▶ _ASSIGNMENT_: For each entry that follows, write out an identical copy.

▶ _Saved data entries_:
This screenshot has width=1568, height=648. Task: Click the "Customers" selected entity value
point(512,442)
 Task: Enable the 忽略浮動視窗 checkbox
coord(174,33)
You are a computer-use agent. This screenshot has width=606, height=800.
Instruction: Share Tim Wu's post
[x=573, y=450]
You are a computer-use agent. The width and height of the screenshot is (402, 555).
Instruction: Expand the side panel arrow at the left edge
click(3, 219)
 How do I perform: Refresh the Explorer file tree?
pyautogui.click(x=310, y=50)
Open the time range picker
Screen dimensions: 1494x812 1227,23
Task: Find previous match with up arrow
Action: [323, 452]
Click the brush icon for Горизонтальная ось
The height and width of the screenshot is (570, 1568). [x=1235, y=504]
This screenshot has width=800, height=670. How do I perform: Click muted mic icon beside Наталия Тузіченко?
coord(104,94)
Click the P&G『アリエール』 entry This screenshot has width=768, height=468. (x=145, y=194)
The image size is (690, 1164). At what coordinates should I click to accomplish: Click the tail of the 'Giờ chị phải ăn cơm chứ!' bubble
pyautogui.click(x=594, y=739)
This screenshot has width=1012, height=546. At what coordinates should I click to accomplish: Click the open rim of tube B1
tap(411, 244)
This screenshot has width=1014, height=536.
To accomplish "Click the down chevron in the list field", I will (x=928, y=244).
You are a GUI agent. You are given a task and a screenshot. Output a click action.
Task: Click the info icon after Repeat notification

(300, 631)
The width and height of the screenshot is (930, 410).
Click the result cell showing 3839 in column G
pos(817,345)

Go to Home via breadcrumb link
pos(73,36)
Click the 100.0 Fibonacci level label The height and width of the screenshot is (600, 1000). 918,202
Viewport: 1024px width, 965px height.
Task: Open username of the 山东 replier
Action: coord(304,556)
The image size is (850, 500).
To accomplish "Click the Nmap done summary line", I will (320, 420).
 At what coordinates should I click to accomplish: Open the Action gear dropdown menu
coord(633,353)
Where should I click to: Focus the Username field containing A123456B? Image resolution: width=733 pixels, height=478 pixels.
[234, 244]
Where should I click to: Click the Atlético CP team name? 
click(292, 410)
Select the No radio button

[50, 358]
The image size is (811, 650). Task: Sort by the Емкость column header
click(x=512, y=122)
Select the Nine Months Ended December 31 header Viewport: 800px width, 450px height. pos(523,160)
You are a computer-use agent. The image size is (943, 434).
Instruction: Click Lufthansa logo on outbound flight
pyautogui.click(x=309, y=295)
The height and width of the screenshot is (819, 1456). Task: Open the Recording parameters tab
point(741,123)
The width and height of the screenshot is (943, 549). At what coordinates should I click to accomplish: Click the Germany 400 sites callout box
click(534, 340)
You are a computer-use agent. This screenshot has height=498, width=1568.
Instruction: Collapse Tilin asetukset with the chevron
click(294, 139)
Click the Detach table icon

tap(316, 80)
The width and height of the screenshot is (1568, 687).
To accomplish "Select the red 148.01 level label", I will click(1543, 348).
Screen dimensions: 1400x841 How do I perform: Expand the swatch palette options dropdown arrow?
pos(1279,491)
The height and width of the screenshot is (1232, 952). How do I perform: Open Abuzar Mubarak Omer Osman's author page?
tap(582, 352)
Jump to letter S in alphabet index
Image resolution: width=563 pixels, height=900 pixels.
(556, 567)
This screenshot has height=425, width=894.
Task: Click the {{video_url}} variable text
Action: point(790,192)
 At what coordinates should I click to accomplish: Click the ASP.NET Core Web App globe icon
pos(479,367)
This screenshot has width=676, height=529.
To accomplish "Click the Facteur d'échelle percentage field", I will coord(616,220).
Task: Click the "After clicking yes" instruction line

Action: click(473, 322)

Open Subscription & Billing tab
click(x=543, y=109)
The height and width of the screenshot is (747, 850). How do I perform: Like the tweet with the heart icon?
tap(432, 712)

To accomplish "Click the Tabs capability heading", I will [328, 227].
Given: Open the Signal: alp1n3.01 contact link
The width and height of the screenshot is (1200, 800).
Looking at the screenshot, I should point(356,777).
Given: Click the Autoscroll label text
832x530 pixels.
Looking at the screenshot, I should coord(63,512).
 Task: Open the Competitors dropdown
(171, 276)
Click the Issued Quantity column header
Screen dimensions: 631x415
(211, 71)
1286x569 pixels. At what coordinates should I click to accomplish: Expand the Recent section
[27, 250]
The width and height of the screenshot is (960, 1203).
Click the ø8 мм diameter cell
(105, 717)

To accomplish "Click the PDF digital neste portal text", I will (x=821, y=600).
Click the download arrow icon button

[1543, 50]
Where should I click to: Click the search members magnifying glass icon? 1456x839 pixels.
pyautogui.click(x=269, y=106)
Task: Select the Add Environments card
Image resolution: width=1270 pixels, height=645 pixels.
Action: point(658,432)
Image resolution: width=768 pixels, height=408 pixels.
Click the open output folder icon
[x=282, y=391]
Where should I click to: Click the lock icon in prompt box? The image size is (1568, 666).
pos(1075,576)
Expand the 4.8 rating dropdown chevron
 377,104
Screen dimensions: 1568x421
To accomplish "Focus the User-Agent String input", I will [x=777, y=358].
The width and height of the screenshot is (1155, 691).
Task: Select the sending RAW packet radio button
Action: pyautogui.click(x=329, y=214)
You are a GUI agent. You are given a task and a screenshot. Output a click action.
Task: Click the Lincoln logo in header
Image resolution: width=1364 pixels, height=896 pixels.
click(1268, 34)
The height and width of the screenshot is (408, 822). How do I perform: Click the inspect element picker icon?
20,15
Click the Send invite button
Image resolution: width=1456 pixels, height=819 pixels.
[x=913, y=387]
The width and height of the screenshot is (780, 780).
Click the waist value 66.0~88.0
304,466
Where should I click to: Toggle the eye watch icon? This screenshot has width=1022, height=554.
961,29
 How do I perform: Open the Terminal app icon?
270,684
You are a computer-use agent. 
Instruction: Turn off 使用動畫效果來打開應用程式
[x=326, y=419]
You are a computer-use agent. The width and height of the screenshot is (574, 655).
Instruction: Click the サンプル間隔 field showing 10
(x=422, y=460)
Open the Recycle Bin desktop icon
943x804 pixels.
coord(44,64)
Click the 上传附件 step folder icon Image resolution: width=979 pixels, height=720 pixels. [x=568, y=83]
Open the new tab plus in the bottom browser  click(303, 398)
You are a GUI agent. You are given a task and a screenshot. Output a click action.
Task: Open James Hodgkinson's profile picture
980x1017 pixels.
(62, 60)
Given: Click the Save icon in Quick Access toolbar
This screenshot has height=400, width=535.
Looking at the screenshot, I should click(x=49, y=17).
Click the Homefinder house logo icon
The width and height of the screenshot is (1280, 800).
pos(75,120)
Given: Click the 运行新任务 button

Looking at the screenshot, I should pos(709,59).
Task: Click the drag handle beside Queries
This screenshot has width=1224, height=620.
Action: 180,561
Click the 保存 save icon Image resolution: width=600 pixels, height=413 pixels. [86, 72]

▶ _OUTPUT OF THE EXERCISE_:
This screenshot has width=1568, height=648. Task: Click the "Customers" selected entity value
point(512,442)
 Task: Enable the 忽略浮動視窗 checkbox
coord(174,33)
You are a computer-use agent. This screenshot has width=606, height=800.
Instruction: Share Tim Wu's post
[x=573, y=450]
You are a computer-use agent. The width and height of the screenshot is (402, 555).
Instruction: Expand the side panel arrow at the left edge
click(3, 219)
 How do I perform: Refresh the Explorer file tree?
pyautogui.click(x=310, y=50)
Open the time range picker
Screen dimensions: 1494x812 1227,23
Task: Find previous match with up arrow
Action: [323, 452]
Click the brush icon for Горизонтальная ось
The height and width of the screenshot is (570, 1568). [x=1235, y=504]
This screenshot has width=800, height=670. How do I perform: Click muted mic icon beside Наталия Тузіченко?
coord(104,94)
Click the P&G『アリエール』 entry This screenshot has width=768, height=468. (x=145, y=194)
The image size is (690, 1164). At what coordinates should I click to accomplish: Click the tail of the 'Giờ chị phải ăn cơm chứ!' bubble
pyautogui.click(x=594, y=739)
This screenshot has width=1012, height=546. At what coordinates should I click to accomplish: Click the open rim of tube B1
tap(411, 244)
This screenshot has width=1014, height=536.
To accomplish "Click the down chevron in the list field", I will (x=928, y=244).
You are a GUI agent. You are given a task and a screenshot. Output a click action.
Task: Click the info icon after Repeat notification

(300, 631)
The width and height of the screenshot is (930, 410).
Click the result cell showing 3839 in column G
pos(817,345)

Go to Home via breadcrumb link
pos(73,36)
Click the 100.0 Fibonacci level label The height and width of the screenshot is (600, 1000). 918,202
Viewport: 1024px width, 965px height.
Task: Open username of the 山东 replier
Action: coord(304,556)
The image size is (850, 500).
To accomplish "Click the Nmap done summary line", I will (320, 420).
 At what coordinates should I click to accomplish: Open the Action gear dropdown menu
coord(633,353)
Where should I click to: Focus the Username field containing A123456B? Image resolution: width=733 pixels, height=478 pixels.
[234, 244]
Where should I click to: Click the Atlético CP team name? 
click(292, 410)
Select the No radio button

[50, 358]
The image size is (811, 650). Task: Sort by the Емкость column header
click(x=512, y=122)
Select the Nine Months Ended December 31 header Viewport: 800px width, 450px height. pos(523,160)
You are a computer-use agent. The image size is (943, 434).
Instruction: Click Lufthansa logo on outbound flight
pyautogui.click(x=309, y=295)
The height and width of the screenshot is (819, 1456). Task: Open the Recording parameters tab
point(741,123)
The width and height of the screenshot is (943, 549). At what coordinates should I click to accomplish: Click the Germany 400 sites callout box
click(534, 340)
You are a computer-use agent. This screenshot has height=498, width=1568.
Instruction: Collapse Tilin asetukset with the chevron
click(294, 139)
Click the Detach table icon

tap(316, 80)
The width and height of the screenshot is (1568, 687).
To accomplish "Select the red 148.01 level label", I will click(1543, 348).
Screen dimensions: 1400x841 How do I perform: Expand the swatch palette options dropdown arrow?
pos(1279,491)
The height and width of the screenshot is (1232, 952). How do I perform: Open Abuzar Mubarak Omer Osman's author page?
tap(582, 352)
Jump to letter S in alphabet index
Image resolution: width=563 pixels, height=900 pixels.
(556, 567)
This screenshot has height=425, width=894.
Task: Click the {{video_url}} variable text
Action: point(790,192)
 At what coordinates should I click to accomplish: Click the ASP.NET Core Web App globe icon
pos(479,367)
This screenshot has width=676, height=529.
To accomplish "Click the Facteur d'échelle percentage field", I will coord(616,220).
Task: Click the "After clicking yes" instruction line

Action: click(473, 322)

Open Subscription & Billing tab
click(x=543, y=109)
The height and width of the screenshot is (747, 850). How do I perform: Like the tweet with the heart icon?
tap(432, 712)

To accomplish "Click the Tabs capability heading", I will [328, 227].
Given: Open the Signal: alp1n3.01 contact link
The width and height of the screenshot is (1200, 800).
Looking at the screenshot, I should point(356,777).
Given: Click the Autoscroll label text
832x530 pixels.
Looking at the screenshot, I should coord(63,512).
 Task: Open the Competitors dropdown
(171, 276)
Click the Issued Quantity column header
Screen dimensions: 631x415
(211, 71)
1286x569 pixels. At what coordinates should I click to accomplish: Expand the Recent section
[27, 250]
The width and height of the screenshot is (960, 1203).
Click the ø8 мм diameter cell
(105, 717)

To accomplish "Click the PDF digital neste portal text", I will (x=821, y=600).
Click the download arrow icon button

[1543, 50]
Where should I click to: Click the search members magnifying glass icon? 1456x839 pixels.
pyautogui.click(x=269, y=106)
Task: Select the Add Environments card
Image resolution: width=1270 pixels, height=645 pixels.
Action: point(658,432)
Image resolution: width=768 pixels, height=408 pixels.
Click the open output folder icon
[x=282, y=391]
Where should I click to: Click the lock icon in prompt box? The image size is (1568, 666).
pos(1075,576)
Expand the 4.8 rating dropdown chevron
 377,104
Screen dimensions: 1568x421
To accomplish "Focus the User-Agent String input", I will [x=777, y=358].
The width and height of the screenshot is (1155, 691).
Task: Select the sending RAW packet radio button
Action: pyautogui.click(x=329, y=214)
You are a GUI agent. You are given a task and a screenshot. Output a click action.
Task: Click the Lincoln logo in header
Image resolution: width=1364 pixels, height=896 pixels.
click(1268, 34)
The height and width of the screenshot is (408, 822). How do I perform: Click the inspect element picker icon?
20,15
Click the Send invite button
Image resolution: width=1456 pixels, height=819 pixels.
[x=913, y=387]
The width and height of the screenshot is (780, 780).
Click the waist value 66.0~88.0
304,466
Where should I click to: Toggle the eye watch icon? This screenshot has width=1022, height=554.
961,29
 How do I perform: Open the Terminal app icon?
270,684
You are a computer-use agent. 
Instruction: Turn off 使用動畫效果來打開應用程式
[x=326, y=419]
You are a computer-use agent. The width and height of the screenshot is (574, 655).
Instruction: Click the サンプル間隔 field showing 10
(x=422, y=460)
Open the Recycle Bin desktop icon
943x804 pixels.
coord(44,64)
Click the 上传附件 step folder icon Image resolution: width=979 pixels, height=720 pixels. [x=568, y=83]
Open the new tab plus in the bottom browser  click(303, 398)
You are a GUI agent. You are given a task and a screenshot. Output a click action.
Task: Open James Hodgkinson's profile picture
980x1017 pixels.
(62, 60)
Given: Click the Save icon in Quick Access toolbar
This screenshot has height=400, width=535.
Looking at the screenshot, I should click(x=49, y=17).
Click the Homefinder house logo icon
The width and height of the screenshot is (1280, 800).
pos(75,120)
Given: Click the 运行新任务 button

Looking at the screenshot, I should pos(709,59).
Task: Click the drag handle beside Queries
This screenshot has width=1224, height=620.
Action: 180,561
Click the 保存 save icon Image resolution: width=600 pixels, height=413 pixels. [86, 72]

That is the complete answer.